THE PROBLEM: In the entries below, find the line with "Identify the click" and the line with "us (116, 2425)"; give again those lines and every line between them, exactly.

####################

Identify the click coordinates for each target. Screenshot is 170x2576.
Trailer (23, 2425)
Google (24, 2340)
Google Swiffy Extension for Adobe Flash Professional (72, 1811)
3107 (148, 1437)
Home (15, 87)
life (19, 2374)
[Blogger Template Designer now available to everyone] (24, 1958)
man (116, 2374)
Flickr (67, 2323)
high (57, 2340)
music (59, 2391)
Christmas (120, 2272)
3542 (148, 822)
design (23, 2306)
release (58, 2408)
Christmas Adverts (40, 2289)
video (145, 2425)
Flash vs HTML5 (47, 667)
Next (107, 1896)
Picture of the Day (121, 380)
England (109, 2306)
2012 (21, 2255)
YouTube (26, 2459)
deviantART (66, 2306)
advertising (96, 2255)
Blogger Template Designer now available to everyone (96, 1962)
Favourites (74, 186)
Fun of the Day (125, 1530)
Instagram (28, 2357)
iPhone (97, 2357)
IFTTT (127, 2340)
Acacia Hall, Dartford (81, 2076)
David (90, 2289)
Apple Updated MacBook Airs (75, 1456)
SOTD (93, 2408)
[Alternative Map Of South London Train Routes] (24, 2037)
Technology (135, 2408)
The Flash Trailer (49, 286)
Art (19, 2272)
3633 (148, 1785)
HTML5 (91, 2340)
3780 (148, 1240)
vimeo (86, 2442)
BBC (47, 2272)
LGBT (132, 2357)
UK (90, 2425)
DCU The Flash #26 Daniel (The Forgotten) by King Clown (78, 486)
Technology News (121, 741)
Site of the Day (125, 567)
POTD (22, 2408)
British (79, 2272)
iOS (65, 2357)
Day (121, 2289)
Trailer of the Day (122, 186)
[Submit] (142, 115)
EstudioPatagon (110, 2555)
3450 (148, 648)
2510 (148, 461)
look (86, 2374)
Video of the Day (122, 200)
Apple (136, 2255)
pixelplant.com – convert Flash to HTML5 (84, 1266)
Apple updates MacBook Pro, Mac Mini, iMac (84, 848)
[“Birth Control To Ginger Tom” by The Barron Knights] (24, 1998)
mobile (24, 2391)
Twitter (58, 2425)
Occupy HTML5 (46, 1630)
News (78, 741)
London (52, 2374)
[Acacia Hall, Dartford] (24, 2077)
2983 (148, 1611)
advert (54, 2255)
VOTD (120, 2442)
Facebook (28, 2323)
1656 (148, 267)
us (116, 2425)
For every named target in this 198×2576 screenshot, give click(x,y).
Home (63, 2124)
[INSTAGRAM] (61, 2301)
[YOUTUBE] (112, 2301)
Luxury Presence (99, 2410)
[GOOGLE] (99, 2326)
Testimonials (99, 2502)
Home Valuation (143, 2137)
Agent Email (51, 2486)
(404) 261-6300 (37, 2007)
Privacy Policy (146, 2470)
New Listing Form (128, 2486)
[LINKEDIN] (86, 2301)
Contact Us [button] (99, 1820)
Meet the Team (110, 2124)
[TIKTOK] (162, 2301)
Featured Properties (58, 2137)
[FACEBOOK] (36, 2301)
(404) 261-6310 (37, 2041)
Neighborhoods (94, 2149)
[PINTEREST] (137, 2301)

####################

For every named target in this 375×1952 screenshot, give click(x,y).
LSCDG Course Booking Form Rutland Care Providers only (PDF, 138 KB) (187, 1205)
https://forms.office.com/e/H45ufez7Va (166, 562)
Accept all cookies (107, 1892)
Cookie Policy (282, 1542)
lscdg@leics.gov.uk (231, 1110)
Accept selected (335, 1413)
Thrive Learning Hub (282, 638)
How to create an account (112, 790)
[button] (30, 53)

####################

EXERCISE OUTPUT:
Identify the click coordinates for each target. Screenshot is 170x2576.
Trailer (23, 2425)
Google (24, 2340)
Google Swiffy Extension for Adobe Flash Professional (72, 1811)
3107 (148, 1437)
Home (15, 87)
life (19, 2374)
[Blogger Template Designer now available to everyone] (24, 1958)
man (116, 2374)
Flickr (67, 2323)
high (57, 2340)
music (59, 2391)
Christmas (120, 2272)
3542 (148, 822)
design (23, 2306)
release (58, 2408)
Christmas Adverts (40, 2289)
video (145, 2425)
Flash vs HTML5 (47, 667)
Next (107, 1896)
Picture of the Day (121, 380)
England (109, 2306)
2012 (21, 2255)
YouTube (26, 2459)
deviantART (66, 2306)
advertising (96, 2255)
Blogger Template Designer now available to everyone (96, 1962)
Favourites (74, 186)
Fun of the Day (125, 1530)
Instagram (28, 2357)
iPhone (97, 2357)
IFTTT (127, 2340)
Acacia Hall, Dartford (81, 2076)
David (90, 2289)
Apple Updated MacBook Airs (75, 1456)
SOTD (93, 2408)
[Alternative Map Of South London Train Routes] (24, 2037)
Technology (135, 2408)
The Flash Trailer (49, 286)
Art (19, 2272)
3633 (148, 1785)
HTML5 (91, 2340)
3780 (148, 1240)
vimeo (86, 2442)
BBC (47, 2272)
LGBT (132, 2357)
UK (90, 2425)
DCU The Flash #26 Daniel (The Forgotten) by King Clown (78, 486)
Technology News (121, 741)
Site of the Day (125, 567)
POTD (22, 2408)
British (79, 2272)
iOS (65, 2357)
Day (121, 2289)
Trailer of the Day (122, 186)
[Submit] (142, 115)
EstudioPatagon (110, 2555)
3450 (148, 648)
2510 (148, 461)
look (86, 2374)
Video of the Day (122, 200)
Apple (136, 2255)
pixelplant.com – convert Flash to HTML5 (84, 1266)
Apple updates MacBook Pro, Mac Mini, iMac (84, 848)
[“Birth Control To Ginger Tom” by The Barron Knights] (24, 1998)
mobile (24, 2391)
Twitter (58, 2425)
Occupy HTML5 (46, 1630)
News (78, 741)
London (52, 2374)
[Acacia Hall, Dartford] (24, 2077)
2983 (148, 1611)
advert (54, 2255)
VOTD (120, 2442)
Facebook (28, 2323)
1656 (148, 267)
us (116, 2425)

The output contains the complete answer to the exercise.